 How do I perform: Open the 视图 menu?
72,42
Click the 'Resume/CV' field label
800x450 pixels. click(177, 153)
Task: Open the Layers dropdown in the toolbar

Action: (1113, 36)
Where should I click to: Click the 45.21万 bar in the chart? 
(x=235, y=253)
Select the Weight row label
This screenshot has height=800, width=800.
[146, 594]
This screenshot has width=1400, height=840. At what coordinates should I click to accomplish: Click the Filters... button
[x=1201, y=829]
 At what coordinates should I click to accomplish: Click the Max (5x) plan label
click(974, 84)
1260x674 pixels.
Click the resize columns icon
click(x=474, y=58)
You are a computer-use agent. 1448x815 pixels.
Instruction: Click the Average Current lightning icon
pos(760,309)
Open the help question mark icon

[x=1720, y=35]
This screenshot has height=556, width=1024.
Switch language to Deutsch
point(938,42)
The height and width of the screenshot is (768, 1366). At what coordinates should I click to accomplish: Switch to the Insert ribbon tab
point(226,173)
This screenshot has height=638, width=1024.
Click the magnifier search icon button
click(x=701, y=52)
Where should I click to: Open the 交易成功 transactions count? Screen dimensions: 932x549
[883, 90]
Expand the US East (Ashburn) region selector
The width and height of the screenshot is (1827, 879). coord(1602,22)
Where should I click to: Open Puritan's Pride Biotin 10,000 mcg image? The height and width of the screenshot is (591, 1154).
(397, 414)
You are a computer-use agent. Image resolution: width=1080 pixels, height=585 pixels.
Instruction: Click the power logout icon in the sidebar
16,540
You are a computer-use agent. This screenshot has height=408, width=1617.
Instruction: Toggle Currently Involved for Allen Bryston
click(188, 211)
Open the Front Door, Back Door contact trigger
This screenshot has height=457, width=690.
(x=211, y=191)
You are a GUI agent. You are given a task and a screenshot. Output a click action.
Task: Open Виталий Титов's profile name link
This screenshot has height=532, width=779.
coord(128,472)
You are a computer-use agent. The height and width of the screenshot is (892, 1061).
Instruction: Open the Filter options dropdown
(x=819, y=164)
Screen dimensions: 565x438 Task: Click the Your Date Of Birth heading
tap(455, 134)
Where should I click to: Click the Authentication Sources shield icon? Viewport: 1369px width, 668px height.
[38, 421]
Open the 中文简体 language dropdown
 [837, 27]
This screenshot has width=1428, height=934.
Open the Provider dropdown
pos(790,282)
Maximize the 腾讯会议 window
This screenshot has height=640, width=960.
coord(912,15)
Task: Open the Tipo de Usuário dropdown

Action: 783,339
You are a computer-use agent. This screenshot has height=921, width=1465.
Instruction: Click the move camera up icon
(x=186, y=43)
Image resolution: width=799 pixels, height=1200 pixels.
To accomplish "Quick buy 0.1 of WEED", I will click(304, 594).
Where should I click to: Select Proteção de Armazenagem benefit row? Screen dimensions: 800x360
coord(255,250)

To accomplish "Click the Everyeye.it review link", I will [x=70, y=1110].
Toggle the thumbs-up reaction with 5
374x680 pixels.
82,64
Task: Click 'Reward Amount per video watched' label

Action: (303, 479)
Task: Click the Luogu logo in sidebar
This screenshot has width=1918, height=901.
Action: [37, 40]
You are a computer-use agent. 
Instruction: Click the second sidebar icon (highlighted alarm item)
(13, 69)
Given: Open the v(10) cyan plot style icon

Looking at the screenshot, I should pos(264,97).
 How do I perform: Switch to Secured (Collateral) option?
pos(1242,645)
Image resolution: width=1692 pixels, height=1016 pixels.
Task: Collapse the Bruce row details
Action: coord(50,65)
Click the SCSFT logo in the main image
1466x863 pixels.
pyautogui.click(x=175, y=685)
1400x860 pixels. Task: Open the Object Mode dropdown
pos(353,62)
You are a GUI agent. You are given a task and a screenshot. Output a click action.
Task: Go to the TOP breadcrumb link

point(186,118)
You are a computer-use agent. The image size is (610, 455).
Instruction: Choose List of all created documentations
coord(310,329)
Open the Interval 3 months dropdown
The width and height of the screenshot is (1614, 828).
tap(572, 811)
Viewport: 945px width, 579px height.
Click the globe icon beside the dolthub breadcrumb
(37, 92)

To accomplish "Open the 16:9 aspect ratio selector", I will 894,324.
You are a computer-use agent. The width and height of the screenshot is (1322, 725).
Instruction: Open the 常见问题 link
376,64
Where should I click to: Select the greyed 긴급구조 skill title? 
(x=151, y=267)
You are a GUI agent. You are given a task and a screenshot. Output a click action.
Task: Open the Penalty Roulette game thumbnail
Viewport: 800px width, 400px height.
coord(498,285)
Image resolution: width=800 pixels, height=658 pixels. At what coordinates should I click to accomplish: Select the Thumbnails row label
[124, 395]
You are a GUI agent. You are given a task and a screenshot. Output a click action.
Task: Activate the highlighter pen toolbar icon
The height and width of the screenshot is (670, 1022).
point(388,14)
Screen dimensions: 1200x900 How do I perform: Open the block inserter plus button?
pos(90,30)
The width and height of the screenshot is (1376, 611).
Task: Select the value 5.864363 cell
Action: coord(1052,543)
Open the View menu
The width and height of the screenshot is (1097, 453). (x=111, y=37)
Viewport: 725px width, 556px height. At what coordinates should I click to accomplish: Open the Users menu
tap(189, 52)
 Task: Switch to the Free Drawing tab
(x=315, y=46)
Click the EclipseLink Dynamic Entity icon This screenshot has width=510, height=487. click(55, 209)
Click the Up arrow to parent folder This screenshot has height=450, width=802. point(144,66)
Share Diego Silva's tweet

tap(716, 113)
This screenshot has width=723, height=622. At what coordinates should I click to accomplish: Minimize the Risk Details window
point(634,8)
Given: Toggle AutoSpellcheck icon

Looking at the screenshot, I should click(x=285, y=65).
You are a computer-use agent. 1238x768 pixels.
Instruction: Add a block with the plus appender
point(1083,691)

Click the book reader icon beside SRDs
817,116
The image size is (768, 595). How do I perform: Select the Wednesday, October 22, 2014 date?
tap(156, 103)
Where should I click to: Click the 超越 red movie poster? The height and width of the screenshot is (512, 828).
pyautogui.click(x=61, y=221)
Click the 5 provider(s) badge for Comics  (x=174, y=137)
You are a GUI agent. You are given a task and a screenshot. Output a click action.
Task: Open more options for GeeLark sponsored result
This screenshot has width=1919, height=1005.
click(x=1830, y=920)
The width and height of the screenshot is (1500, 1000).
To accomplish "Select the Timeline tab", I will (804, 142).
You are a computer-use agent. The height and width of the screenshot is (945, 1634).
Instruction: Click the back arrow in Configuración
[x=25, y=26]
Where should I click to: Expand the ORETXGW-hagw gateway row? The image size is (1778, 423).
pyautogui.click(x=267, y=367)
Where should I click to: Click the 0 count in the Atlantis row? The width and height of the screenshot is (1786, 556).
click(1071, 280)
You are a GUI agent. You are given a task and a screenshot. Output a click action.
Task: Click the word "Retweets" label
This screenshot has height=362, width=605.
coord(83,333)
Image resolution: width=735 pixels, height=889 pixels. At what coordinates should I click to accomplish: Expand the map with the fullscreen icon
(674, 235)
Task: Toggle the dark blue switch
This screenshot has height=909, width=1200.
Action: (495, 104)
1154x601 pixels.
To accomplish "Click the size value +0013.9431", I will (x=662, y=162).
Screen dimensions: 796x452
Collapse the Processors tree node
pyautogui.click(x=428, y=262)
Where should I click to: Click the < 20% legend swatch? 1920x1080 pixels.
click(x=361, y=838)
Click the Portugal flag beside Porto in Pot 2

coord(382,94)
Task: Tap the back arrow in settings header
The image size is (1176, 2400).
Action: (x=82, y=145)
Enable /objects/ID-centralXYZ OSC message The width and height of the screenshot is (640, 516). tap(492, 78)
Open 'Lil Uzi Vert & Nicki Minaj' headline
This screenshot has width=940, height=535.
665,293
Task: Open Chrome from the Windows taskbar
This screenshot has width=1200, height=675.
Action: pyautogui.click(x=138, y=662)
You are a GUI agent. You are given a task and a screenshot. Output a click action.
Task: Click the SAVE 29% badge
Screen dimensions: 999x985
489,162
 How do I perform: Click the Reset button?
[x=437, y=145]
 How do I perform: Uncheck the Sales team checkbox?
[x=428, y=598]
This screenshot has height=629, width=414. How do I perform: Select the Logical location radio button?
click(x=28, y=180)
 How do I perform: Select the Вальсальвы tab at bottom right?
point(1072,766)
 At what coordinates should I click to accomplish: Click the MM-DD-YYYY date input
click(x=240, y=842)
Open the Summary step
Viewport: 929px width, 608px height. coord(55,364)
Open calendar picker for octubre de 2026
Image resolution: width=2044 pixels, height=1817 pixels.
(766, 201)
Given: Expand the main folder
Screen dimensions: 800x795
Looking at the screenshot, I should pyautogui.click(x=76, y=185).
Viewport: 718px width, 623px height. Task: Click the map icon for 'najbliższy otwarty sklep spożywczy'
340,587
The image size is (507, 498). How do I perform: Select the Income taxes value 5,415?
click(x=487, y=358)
------------------------------------------------------------------------
Reading down the material above, count how many lines contain the word "badge". Respond with the number by itself.

2